• _THE TASK_:
Once you find the line with "Task: Select the Chromium V8 Javascript line", copy it and every line after it through the end of the entries below, exactly as written.

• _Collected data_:
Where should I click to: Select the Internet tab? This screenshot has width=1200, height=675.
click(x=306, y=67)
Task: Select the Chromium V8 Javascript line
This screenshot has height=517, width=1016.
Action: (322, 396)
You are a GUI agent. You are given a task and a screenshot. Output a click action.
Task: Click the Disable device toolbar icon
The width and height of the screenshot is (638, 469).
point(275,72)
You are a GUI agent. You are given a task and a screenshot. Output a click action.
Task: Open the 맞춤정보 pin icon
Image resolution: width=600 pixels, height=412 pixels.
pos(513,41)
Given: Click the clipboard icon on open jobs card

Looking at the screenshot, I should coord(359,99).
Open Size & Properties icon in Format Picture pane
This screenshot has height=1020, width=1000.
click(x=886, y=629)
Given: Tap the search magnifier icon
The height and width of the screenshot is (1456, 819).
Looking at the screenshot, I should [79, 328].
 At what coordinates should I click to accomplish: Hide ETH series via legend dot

• _TASK RESPONSE_:
Task: Select the Chromium V8 Javascript line
This screenshot has height=517, width=1016.
Action: (322, 396)
You are a GUI agent. You are given a task and a screenshot. Output a click action.
Task: Click the Disable device toolbar icon
The width and height of the screenshot is (638, 469).
point(275,72)
You are a GUI agent. You are given a task and a screenshot. Output a click action.
Task: Open the 맞춤정보 pin icon
Image resolution: width=600 pixels, height=412 pixels.
pos(513,41)
Given: Click the clipboard icon on open jobs card

Looking at the screenshot, I should coord(359,99).
Open Size & Properties icon in Format Picture pane
This screenshot has height=1020, width=1000.
click(x=886, y=629)
Given: Tap the search magnifier icon
The height and width of the screenshot is (1456, 819).
Looking at the screenshot, I should [79, 328].
 At what coordinates should I click to accomplish: Hide ETH series via legend dot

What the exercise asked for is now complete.